___ Supplied entries ___

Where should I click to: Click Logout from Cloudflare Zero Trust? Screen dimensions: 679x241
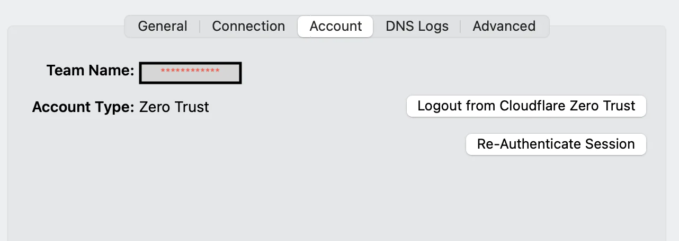click(526, 106)
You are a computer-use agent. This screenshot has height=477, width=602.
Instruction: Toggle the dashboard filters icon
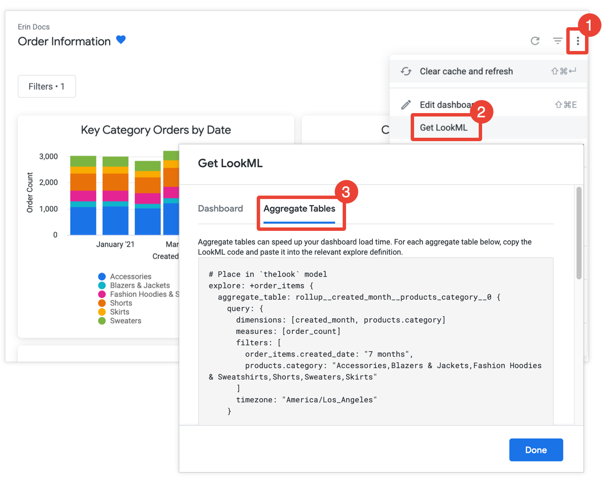coord(557,41)
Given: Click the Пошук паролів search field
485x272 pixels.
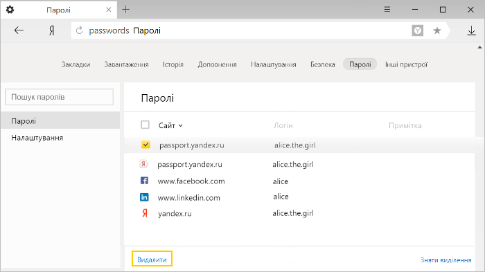Looking at the screenshot, I should 60,97.
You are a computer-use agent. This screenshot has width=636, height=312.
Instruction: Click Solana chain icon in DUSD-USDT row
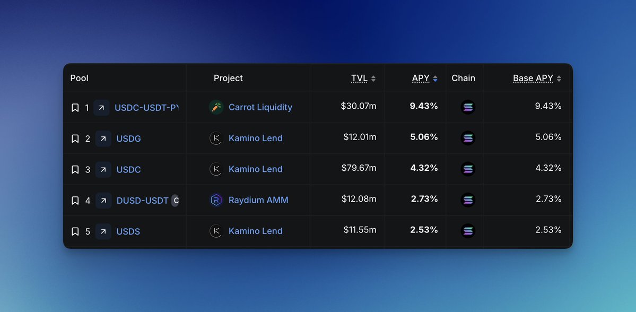pyautogui.click(x=468, y=200)
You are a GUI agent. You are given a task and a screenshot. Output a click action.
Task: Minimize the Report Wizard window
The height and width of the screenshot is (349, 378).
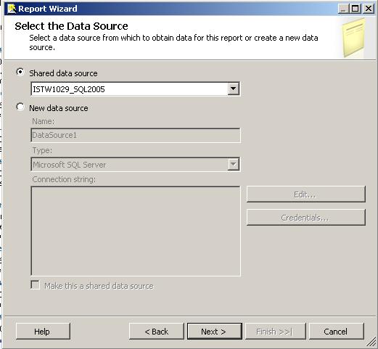[x=344, y=9]
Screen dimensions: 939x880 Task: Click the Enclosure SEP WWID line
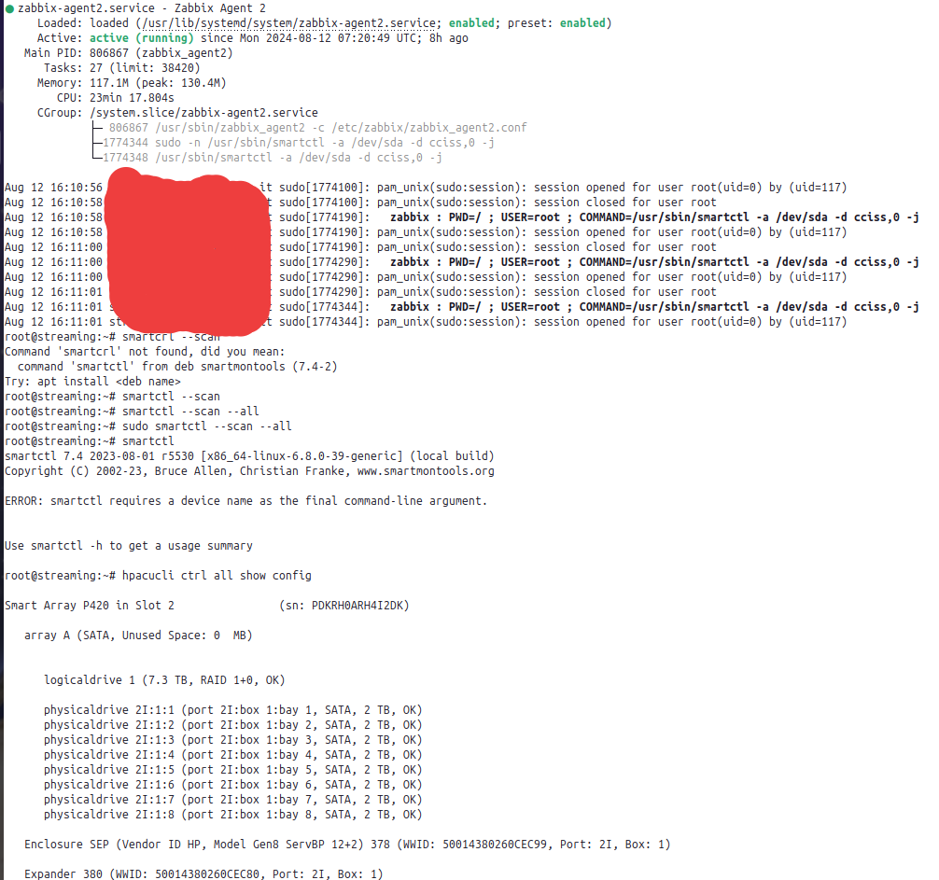pyautogui.click(x=347, y=845)
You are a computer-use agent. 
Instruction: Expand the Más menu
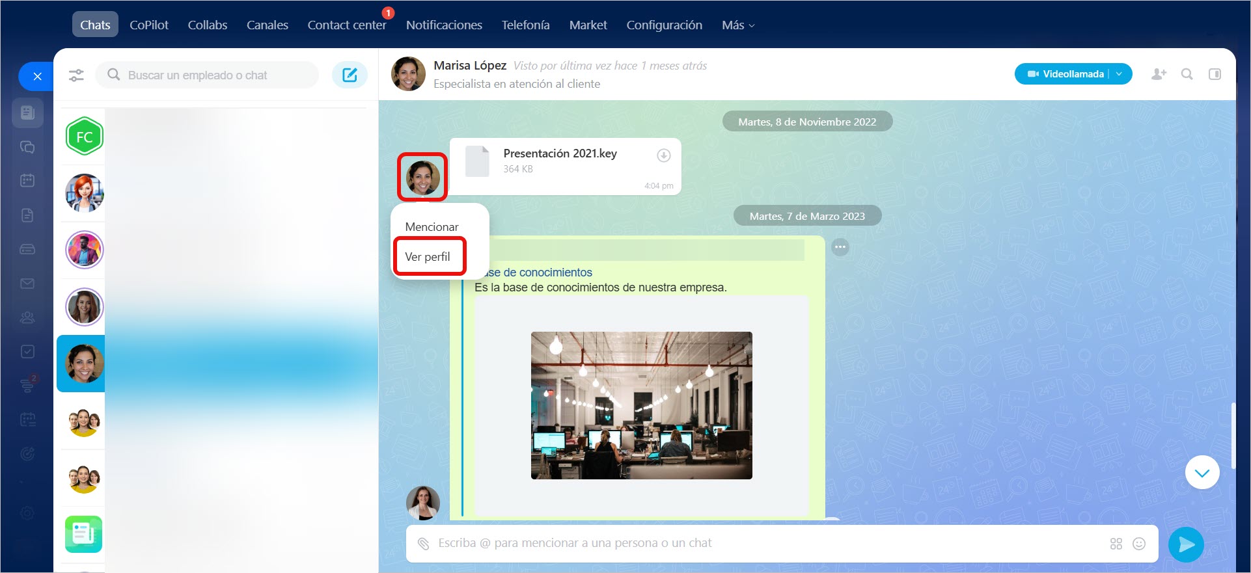click(738, 25)
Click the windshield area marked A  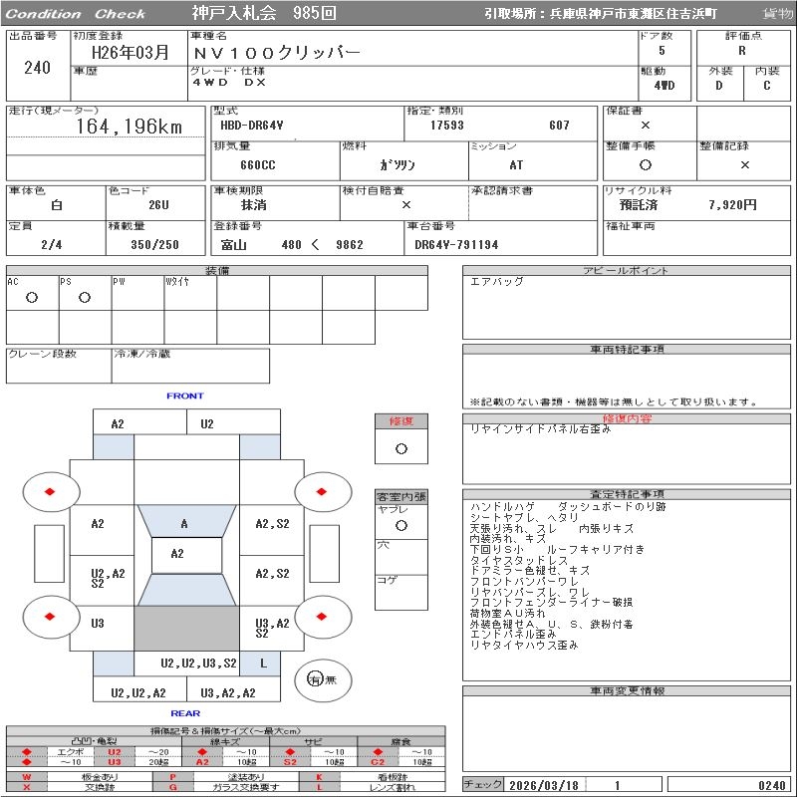click(184, 523)
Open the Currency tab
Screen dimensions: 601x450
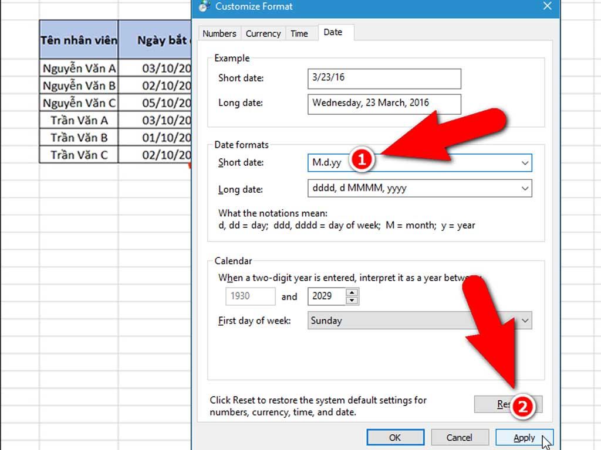[263, 33]

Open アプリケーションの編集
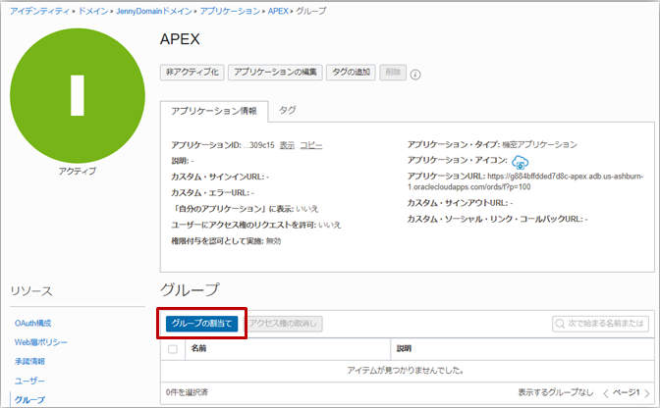point(274,73)
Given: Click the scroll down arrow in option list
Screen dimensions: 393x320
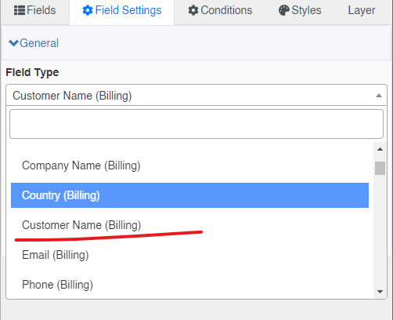Looking at the screenshot, I should point(380,292).
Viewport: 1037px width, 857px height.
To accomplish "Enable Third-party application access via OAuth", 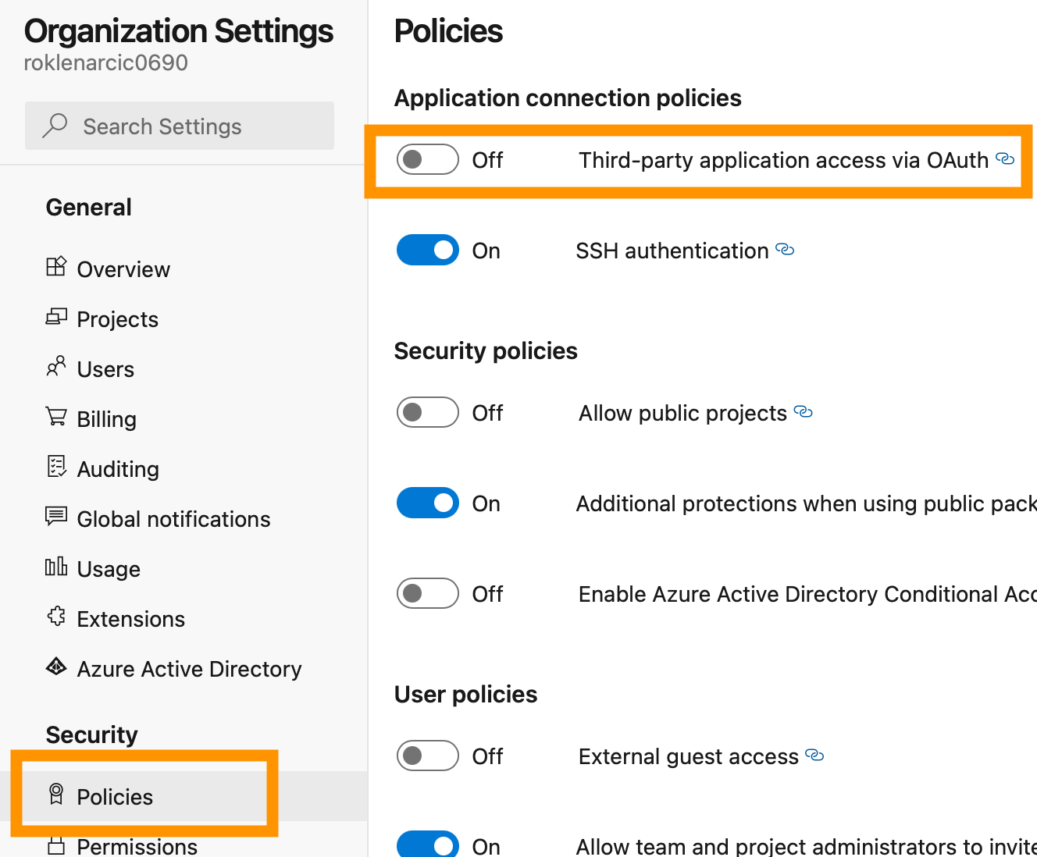I will [427, 160].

___

What the exercise asks: Reproduce the records word for word, please, from their first line up to and including the line that contains "has width=636, height=312.", but no pictures.

The answer:
Where should I click to: Click Logout from Cloudflare Zero Trust? Screen dimensions: 679x241
click(526, 106)
You are a computer-use agent. This screenshot has height=477, width=602.
Instruction: Toggle the dashboard filters icon
coord(557,41)
Given: Click the Пошук паролів search field
485x272 pixels.
Looking at the screenshot, I should 60,97.
You are a computer-use agent. This screenshot has width=636, height=312.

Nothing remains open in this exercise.